Frustrations from Washington were soon to follow as Nic Dowd took another penalty on the very shift that followed the power play goal. As the whistle blew, Malenstyn let a shot go which sparked a reaction from Kakko and quickly gathered a crowd. The initial penalty to Dowd for ripping Miller’s helmet off would stand but his participation in the scrum earned Washington an additional penalty to match Miller’s roughing penalty. This gave the Rangers their third power play of the night, an even better chance to really put things away. 

The Rangers wouldn’t convert but would hold the Capitals off to close out the second with minimal stress. There would be one scare as an Alex Wennberg giveaway gave Hendrix Lapierre as good a chance you could get but another crucial save from Igor kept the Capitals to one. It was a quieter period in terms of getting pucks on net as the teams split seven apiece with the Blueshirts having the slight advantage in the total tally. 

3rd Period:

The Rangers had a solid, albeit conservative start to the third but after two and a minutes, it was another penalty, this time to Barclay Goodrow for cross-checking. That one is on Goodrow there. Granted, those types of battles happen all night long in the playoffs, there’s no reason to risk it at that point in the game. There would be a delay before the Washington power play got under way as a previous collision involving Rempe knocked the glass out of place. 
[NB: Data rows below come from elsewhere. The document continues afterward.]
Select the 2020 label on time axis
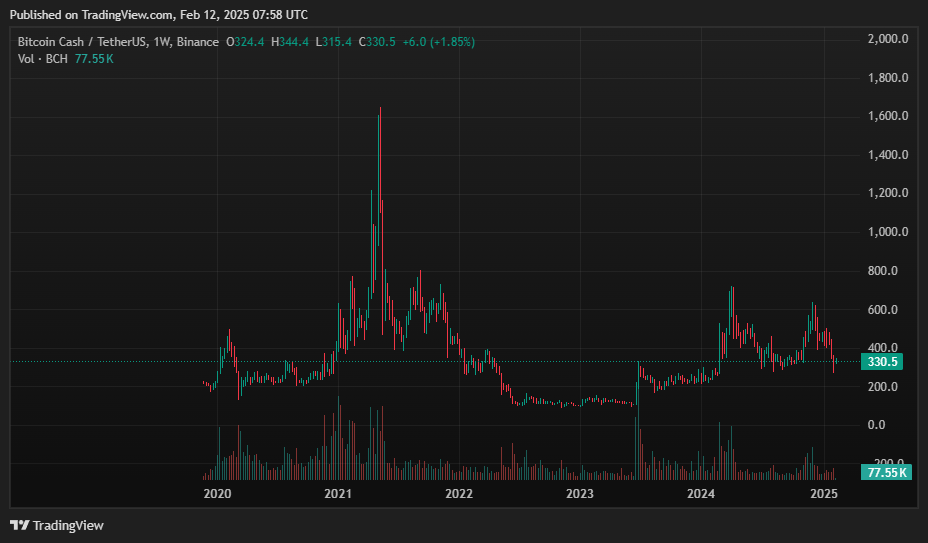 217,494
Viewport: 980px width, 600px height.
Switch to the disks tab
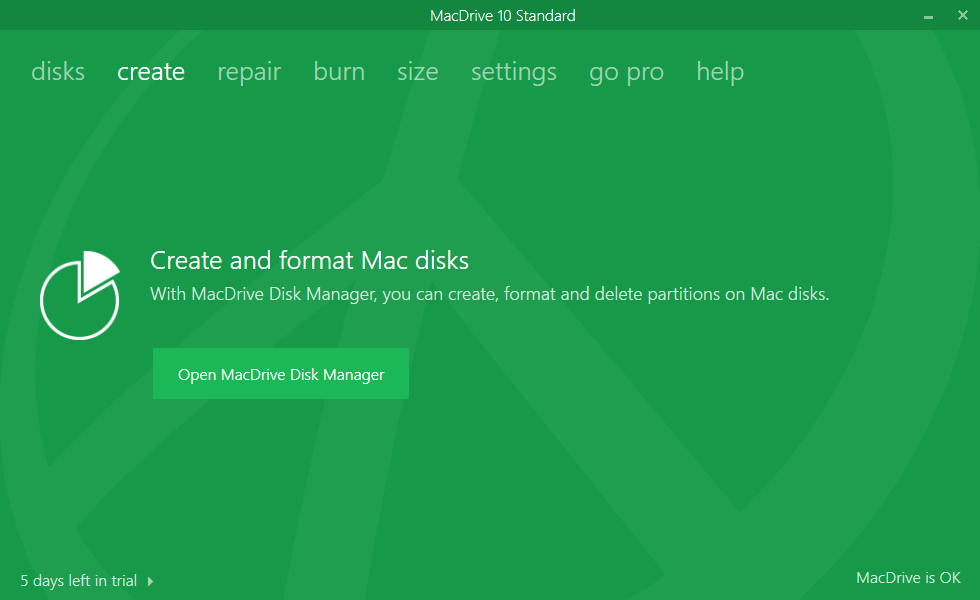click(58, 72)
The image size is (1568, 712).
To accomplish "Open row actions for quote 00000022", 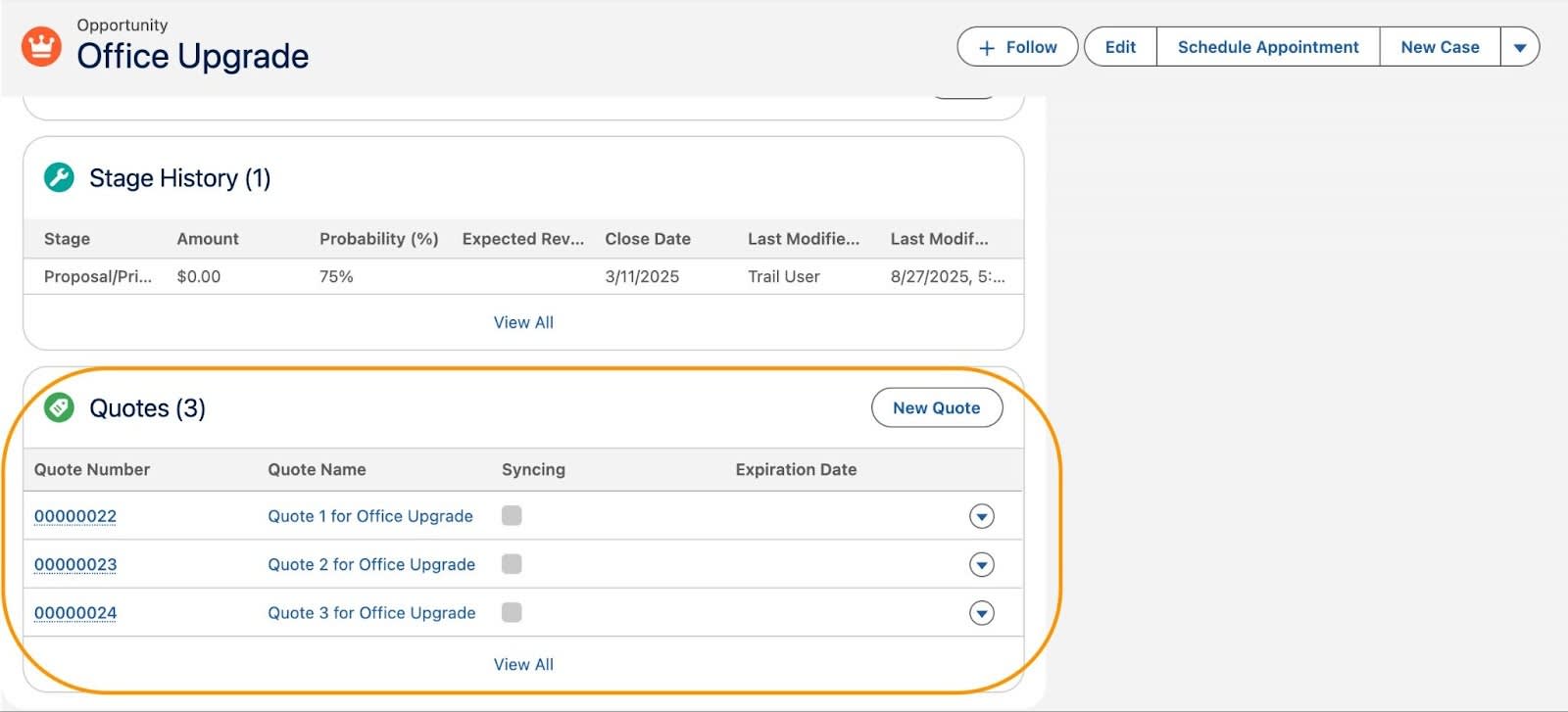I will [981, 516].
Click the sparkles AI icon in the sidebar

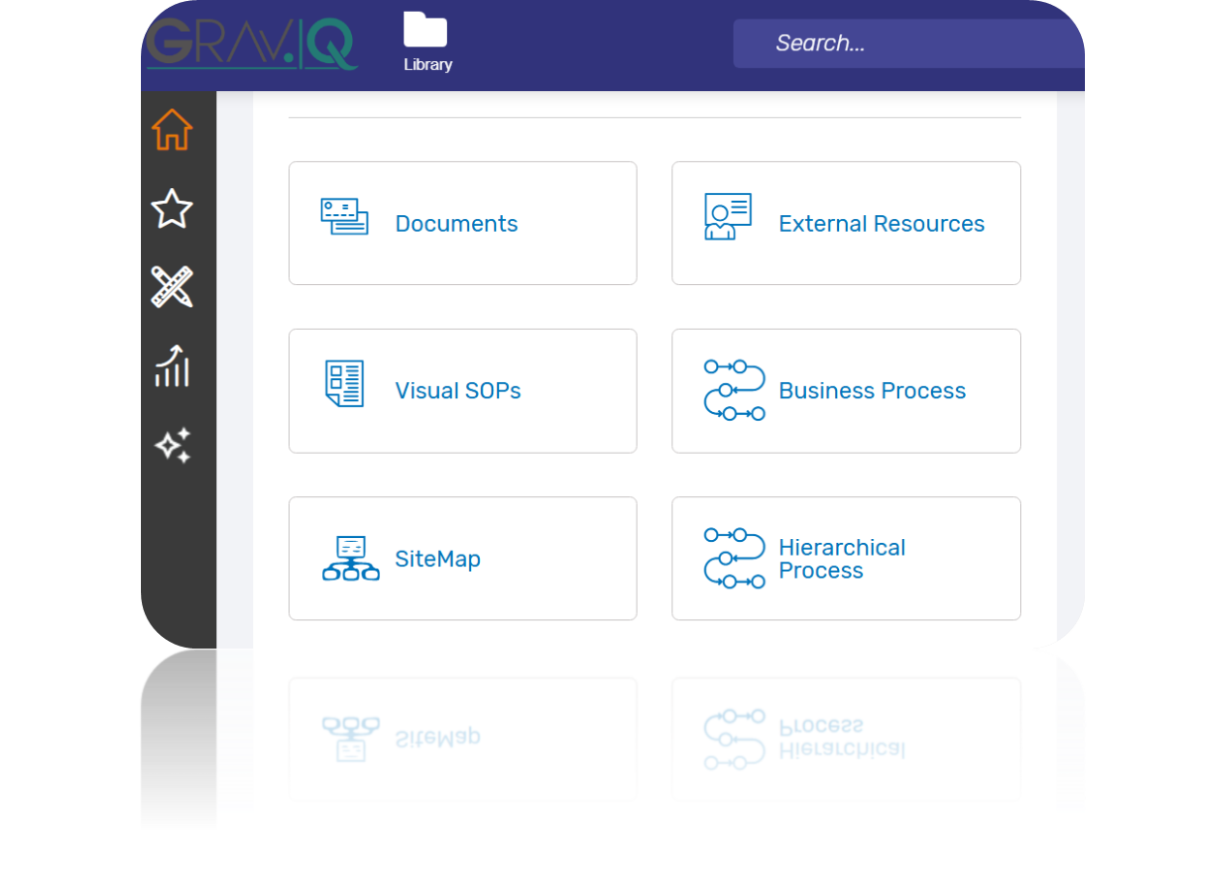[172, 446]
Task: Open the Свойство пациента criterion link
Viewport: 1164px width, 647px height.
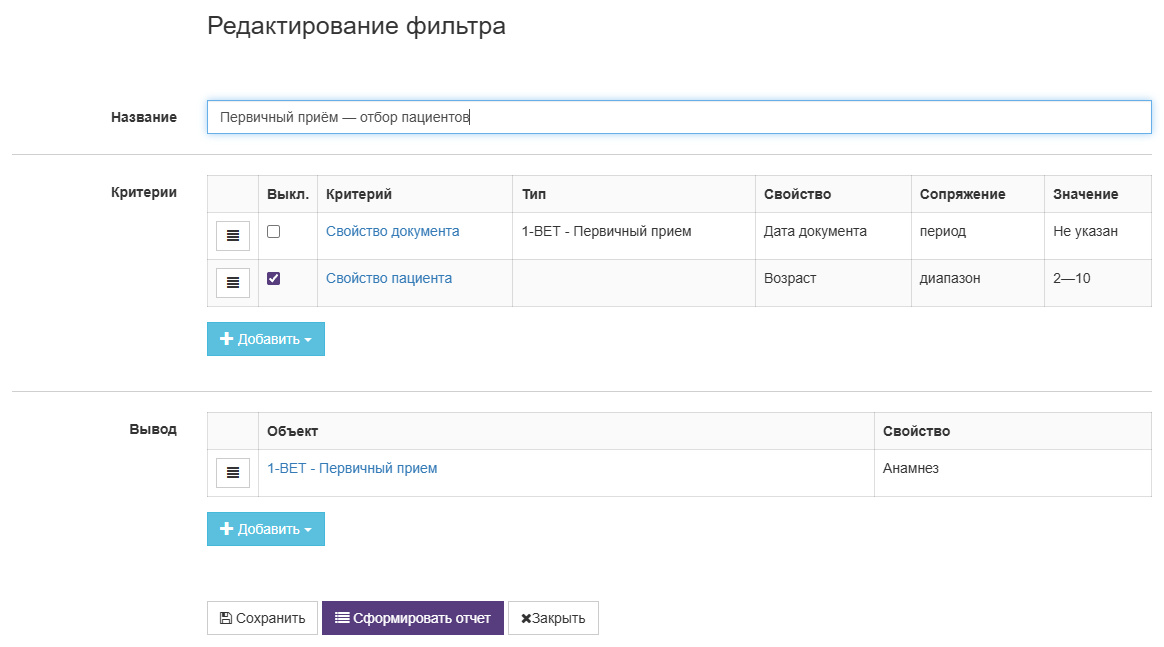Action: (x=389, y=278)
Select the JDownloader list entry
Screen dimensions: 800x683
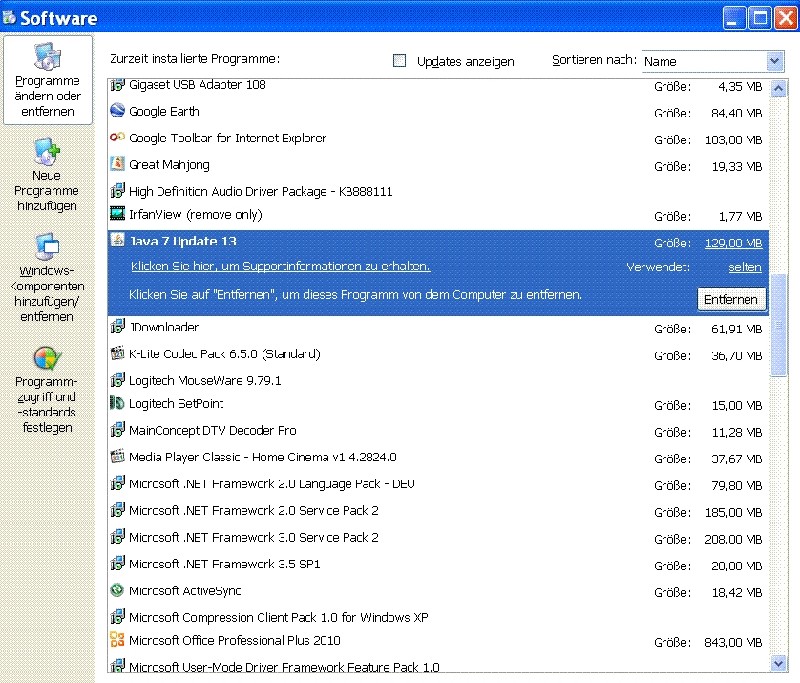click(164, 328)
It would be another successful kill for the Rangers but they were really tempting fate with all the penalties. Sure enough just two minutes after Goodrow returned to play, Will Cuylle would take the Rangers seventh penalty of the night as he was sent off for boarding. At this point, you cannot be taking penalties. Regardless of the calls, you can’t take seven penalties in a night. Of course the Rangers did and continued to kill them off but it was costing them. It would take well over 16 minutes of play in the third period before they were credited with a shot on goal. 

The Rangers caught a bit of a break in the final stretch as Beck Malenstyn was called for holding K’Andre Miller as the puck was coming out of the zone. With roughly three and a half minutes to go with a two goal lead, it was the perfect time for a power play to control play through the end. As soon as the penalty ended and the Capitals were able to gain possession, they pulled Lindgren for the extra attacker. Which brought us to another episode of will today be the day Igor Shesterkin gets his goal? 

It would not, but man would that have been something. 

The final horn sounded which gave the Rangers a 3-0 lead on the series. We stressed the importance of the Rangers taking care of business on the road and that’s exactly what they did. Far from perfect, but playoff wins rarely are. The Rangers will now have the chance to sweep Washington on the road as Game 4 will be Sunday Night at 8.